Seasonal affective disorder (SAD) is a type of depression that often occurs at the same time each year, typically in the autumn and winter.

What does SAD feel like?

SAD, also known as seasonal depression, can have an impact on your mood, sleep, appetite, and energy levels, affecting all aspects of your life, from your relationships and social life to work, school, and your sense of self-worth.

Key symptoms of SAD can include:

  • Depression.
  • Feelings of hopelessness, sadness, guilt, anxiety and apathy.
  • Overeating and weight gain.
  • Sleep problems (having trouble sleeping or sleeping too much).
  • Having difficulties carrying out daily tasks.
  • Change of appetite, notably craving sugary and starchy foods.
  • Tension and stress.
  • Unexplained aches and pains.
  • Feeling low and unsociable.

What causes Seasonal Affective Disorder?

According to the Seasonal Affective Disorder Association (SADA), and without getting overly technical, it is believed to be caused by a biochemical imbalance in the hypothalamus (a region of the brain) as a result of shorter daylight hours and lack of sunlight during the winter.

Can SAD affect people differently?

Not everyone suffers from SAD. Some people are thought to be more sensitive to light levels than others, resulting in these symptoms of winter blues.SAD can be a severely disabling illness for some people, preventing them from functioning normally in the absence of ongoing medical treatment. Others experience a mild but debilitating condition that causes discomfort but not severe suffering. This is referred to as subsyndromal SAD or the ‘winter blues.’

What can I do to alleviate the symptoms of SAD?

1. Seek help

Firstly, it’s important to say that if your symptoms are so bad that you can’t live a normal life, you should always see your GP for support and advice.

2. Keep active

There is a wealth of evidence that Green Gym™s and other nature-based programmes provide proven benefits in improving peoples’ health and wellbeing.

3. Get outside

Spend as much time as possible outside in natural daylight, especially at midday and on brighter days. Take regular walks during work or lunch breaks even if it’s just around the block. Also, consider joining a practical conservation team in your local area.

4. Balance your diet

A healthy diet will improve your mood, give you more energy, and stave off weight gain during the winter. Consume plenty of fresh fruit and especially vegetables to counteract your craving for carbohydrates such as pasta and potatoes. Follow these tips from the NHS to live well, eat well.

5. Let your light shine

When working, sit near windows whenever possible or even take your work outside if you can.Some people find that light therapy  can alleviate the symptoms of SAD. Special light boxes (10 x stronger than ordinary home lighting) are available online. The cost for these is £70 or more, they are not currently available on the

NHS but they are showing signs of coming down in price. For people experiencing milder symptoms, SAD alarm clocks can also be useful in overcoming seasonal depression.

6. See friends, family and fellow volunteers

Socialising is good for your mental health and helps ward off the winter blues.
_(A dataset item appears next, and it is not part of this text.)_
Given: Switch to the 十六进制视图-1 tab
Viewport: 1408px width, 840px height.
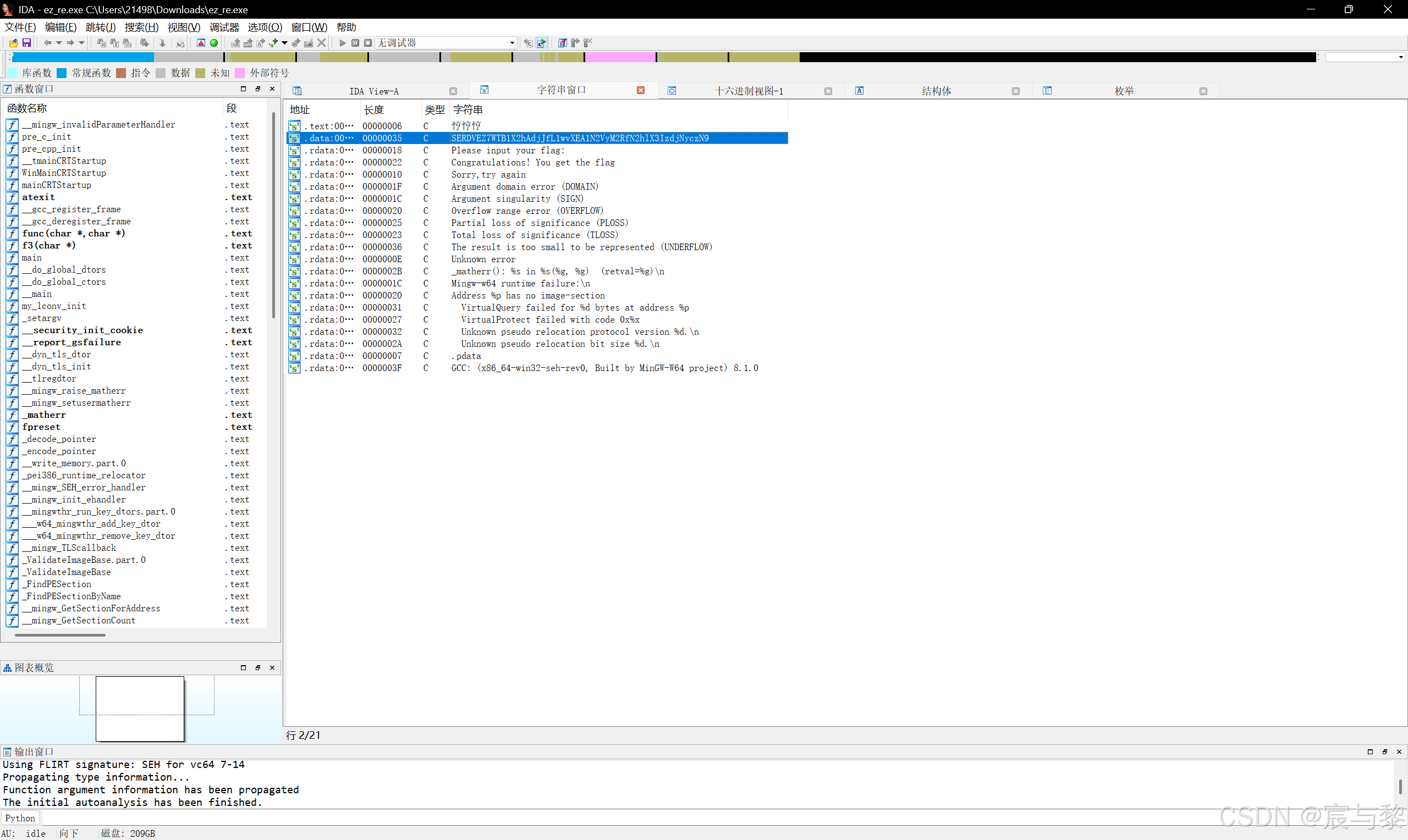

Make extra efforts to:

  • Keep in touch with people you care about and who care about you.
  • Accept invitations you get to social events.
  • Join in with group activities such as volunteering.Make your best efforts to join in, even if you only manage to for a little while.

7. Talk it through

Talking treatments such as cognitive behavioural therapy (CBT), counselling and psychotherapy can help you cope with symptoms. Talk to your GP for information on what’s available locally on the NHS.